According to McGinnis, Lake Cachuma provides his customers the cheapest glass of water they can buy. “If you have two glasses of water side by side, and you’re thirsty, you’re going to drink the cheaper one first,” he explained. “After that, if you’re still thirsty, you’d pay the extra money.” McGinnis added that the Goleta district will pump about 3,000 acre-feet of state water ​— ​much more expensive ​— ​into Lake Cachuma this year, and that contribution will provide the same net effect as if the district had observed the voluntary cutback tradition. Carpinteria’s Roberts noted, “Whenever water becomes scarce, there’ll be more arguments.”

Fluid Solutions

What saved Southern California from the last major drought was the Miracle March rain of 1991. Rarely has so massively messy an inundation been the cause of such mass jubilation. But between 1986 and 1991, South Coast water agencies and residents made major changes. Low-flow toilets and showerheads became ubiquitous, and drip irrigation more broadly embraced. Local governments invested in a new reclaimed-water-distribution system so treated sewage water, rather than drinking water, could be used to irrigate soccer fields and parks. Santa Barbara city residents cut their consumption in half, successfully spurred on by new punitive water prices. Prices stayed the same for the daily minimum needed for indoor use; after that, prices increased 16-fold. It worked.

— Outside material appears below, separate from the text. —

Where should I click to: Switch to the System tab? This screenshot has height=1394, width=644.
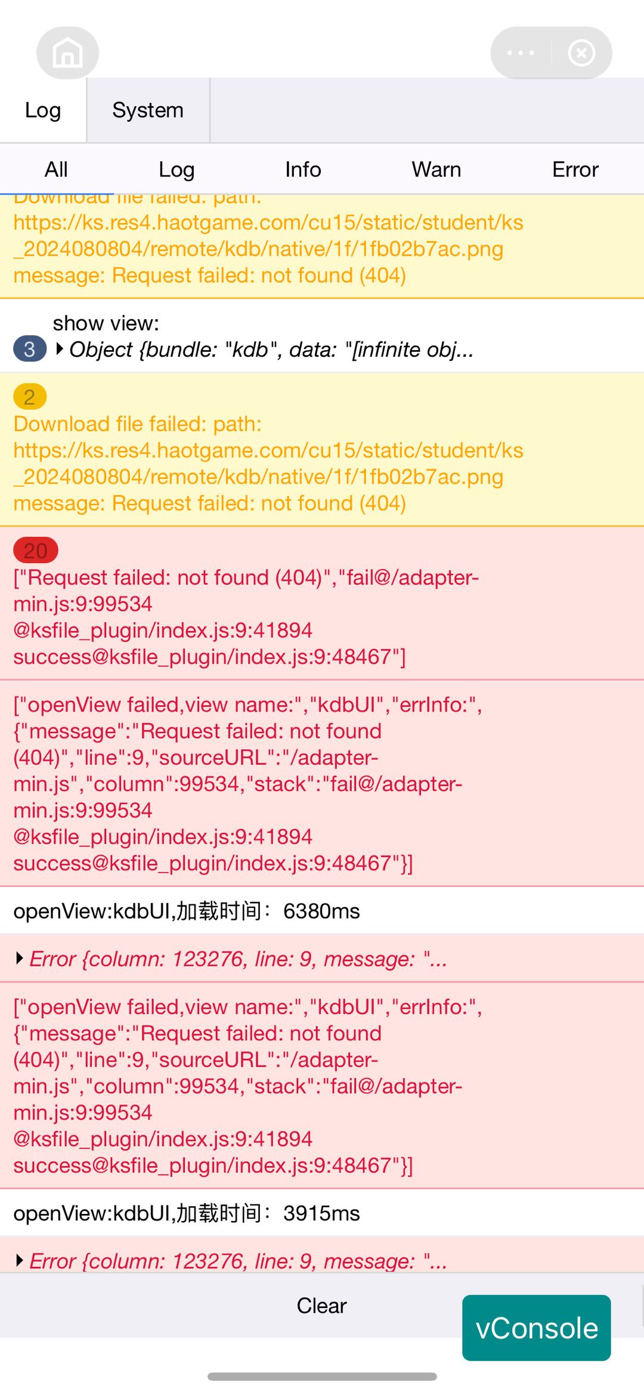pos(148,110)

Farmers embraced more efficient irrigation methods. Water districts adopted drought-management plans and hired conservation officers to show customers how to make every drop count. And local governments invested millions upon millions on new water supplies. In 1991, Santa Barbara County voters approved hooking into the state-water system for the first time, locking themselves ​— ​collectively ​— ​into annual payments of $50 million, whether they got any water or not. Likewise, South Coast voters approved the construction of a desalination plant ​— ​with a maximum capacity of 10,000 acre-feet a year. Upon completion, the desal plant stayed up and operating long enough to fill a few hundred plastic bottles with slightly salty-tasting water, but it has been offline ever since.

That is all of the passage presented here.